Warming's book was written in Danish, and translated into German in 1896 (second image). The German translation was very influential, which was a good thing, since the book was not published in an English version until 1909, when it was titled Oecology of Plants. Long before it appeared, American botanists were abuzz with discussions of plant communities, and the word “oecology” was everywhere. As Donald Worster pointed out in his still essential book, Nature’s Economy: A History of Ecological Ideas (1977), Warming was so influential because he provided a complete vocabulary for the new science, such as the idea of a “climax community,” and introduced terms like hydrophyte and xerophyte to describe plants that like, or can do without, water. Warming made it easier to be an ecologist and discuss ecological findings, which is why he usually gets the nod over Haeckel or Andreas Schimper as being the father of ecology.
We have the first German edition of Warming’s book in our collections, and the second English edition, but we need to find and acquire the first Danish and the first English editions. From our 1925 English edition, we show a paragraph from the introduction where he explains “Oecological plant-geography” (fifth image). This follows a paragraph setting out the concerns of the other kind of plant-geography, which he calls “floristic,” and which deals with the traditional aims of botanists, the mapping of species and genera and the limits of their distribution, and which, he advises, will not be discussed in his book.
There is a paucity of portraits of Warming, all, for some reason, small photographs. Normally, in these posts, I like to find photos of the young scientist, because most important scientific work is done by the young. We include one photo of young Warming here (first image) and one of him at about age 40 (third image). But his ecological manifesto, Plantesamfund, was published when he was 54 years old. So in this case, a photo of the older scientist is especially appropriate (sixth image).
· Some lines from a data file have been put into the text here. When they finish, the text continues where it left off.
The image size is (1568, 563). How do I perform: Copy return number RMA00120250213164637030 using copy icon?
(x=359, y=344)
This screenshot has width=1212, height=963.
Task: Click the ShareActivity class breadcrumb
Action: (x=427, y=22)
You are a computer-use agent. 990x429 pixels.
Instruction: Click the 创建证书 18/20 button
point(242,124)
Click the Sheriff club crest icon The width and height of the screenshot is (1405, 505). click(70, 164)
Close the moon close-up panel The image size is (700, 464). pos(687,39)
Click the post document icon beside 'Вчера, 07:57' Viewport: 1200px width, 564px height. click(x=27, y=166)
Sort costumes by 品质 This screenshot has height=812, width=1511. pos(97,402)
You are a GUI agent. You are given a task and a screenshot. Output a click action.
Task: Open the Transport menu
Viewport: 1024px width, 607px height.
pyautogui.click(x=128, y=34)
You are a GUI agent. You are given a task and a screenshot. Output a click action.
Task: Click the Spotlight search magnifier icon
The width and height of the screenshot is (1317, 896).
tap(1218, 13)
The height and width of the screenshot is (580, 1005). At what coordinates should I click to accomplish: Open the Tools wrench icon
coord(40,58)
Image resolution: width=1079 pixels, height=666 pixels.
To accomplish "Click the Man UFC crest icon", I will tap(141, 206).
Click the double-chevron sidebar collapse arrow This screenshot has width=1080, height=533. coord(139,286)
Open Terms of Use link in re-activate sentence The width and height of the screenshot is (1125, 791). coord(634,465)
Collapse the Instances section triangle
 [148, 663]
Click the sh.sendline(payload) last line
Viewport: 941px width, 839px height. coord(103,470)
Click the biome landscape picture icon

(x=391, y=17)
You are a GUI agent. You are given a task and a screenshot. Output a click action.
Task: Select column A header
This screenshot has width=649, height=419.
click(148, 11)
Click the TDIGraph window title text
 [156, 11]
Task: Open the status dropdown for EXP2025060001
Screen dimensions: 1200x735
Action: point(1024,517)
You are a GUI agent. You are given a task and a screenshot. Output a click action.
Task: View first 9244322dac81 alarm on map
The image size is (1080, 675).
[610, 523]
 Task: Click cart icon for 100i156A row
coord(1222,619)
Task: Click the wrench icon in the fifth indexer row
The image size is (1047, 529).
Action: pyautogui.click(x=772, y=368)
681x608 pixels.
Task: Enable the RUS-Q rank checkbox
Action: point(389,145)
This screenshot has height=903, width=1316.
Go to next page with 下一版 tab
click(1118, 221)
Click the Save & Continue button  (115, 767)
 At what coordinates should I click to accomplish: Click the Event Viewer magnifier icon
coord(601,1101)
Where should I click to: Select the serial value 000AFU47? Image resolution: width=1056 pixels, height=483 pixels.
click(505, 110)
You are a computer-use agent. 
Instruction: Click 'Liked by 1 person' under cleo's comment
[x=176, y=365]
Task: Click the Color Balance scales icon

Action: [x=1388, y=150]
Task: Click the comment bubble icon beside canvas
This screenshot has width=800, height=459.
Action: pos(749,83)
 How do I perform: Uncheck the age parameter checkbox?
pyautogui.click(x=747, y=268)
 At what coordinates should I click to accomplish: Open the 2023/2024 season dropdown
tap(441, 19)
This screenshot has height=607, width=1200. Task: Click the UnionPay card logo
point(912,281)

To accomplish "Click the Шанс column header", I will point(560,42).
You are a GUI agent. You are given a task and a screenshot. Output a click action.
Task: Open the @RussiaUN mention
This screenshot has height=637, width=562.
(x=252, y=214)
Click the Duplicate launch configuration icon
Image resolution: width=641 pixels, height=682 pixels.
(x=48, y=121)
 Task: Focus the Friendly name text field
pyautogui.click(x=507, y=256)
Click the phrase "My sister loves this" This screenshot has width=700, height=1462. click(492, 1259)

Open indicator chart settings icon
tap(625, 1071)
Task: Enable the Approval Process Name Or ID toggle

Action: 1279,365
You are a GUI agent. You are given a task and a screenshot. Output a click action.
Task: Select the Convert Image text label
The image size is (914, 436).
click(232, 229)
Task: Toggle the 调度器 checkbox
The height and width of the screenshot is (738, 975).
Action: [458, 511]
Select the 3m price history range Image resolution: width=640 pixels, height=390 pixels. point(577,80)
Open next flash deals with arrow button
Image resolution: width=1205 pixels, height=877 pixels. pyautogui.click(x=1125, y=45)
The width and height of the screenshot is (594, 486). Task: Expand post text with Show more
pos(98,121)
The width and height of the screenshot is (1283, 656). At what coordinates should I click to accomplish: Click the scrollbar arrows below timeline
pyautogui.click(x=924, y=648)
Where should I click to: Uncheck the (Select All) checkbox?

Finally, we will point out that Warming engaged in some botanical traveling, but mostly to places in or not far from Scandinavia. If he had been more of a world traveler, he might have earned the nickname, Global Warming. Fortunately, he wasn’t, and he didn’t.
William B. Ashworth, Jr., Consultant for the History of Science, Linda Hall Library and Associate Professor emeritus, Department of History, University of Missouri-Kansas City. Comments or corrections are welcome; please direct to ashworthw@umkc.edu.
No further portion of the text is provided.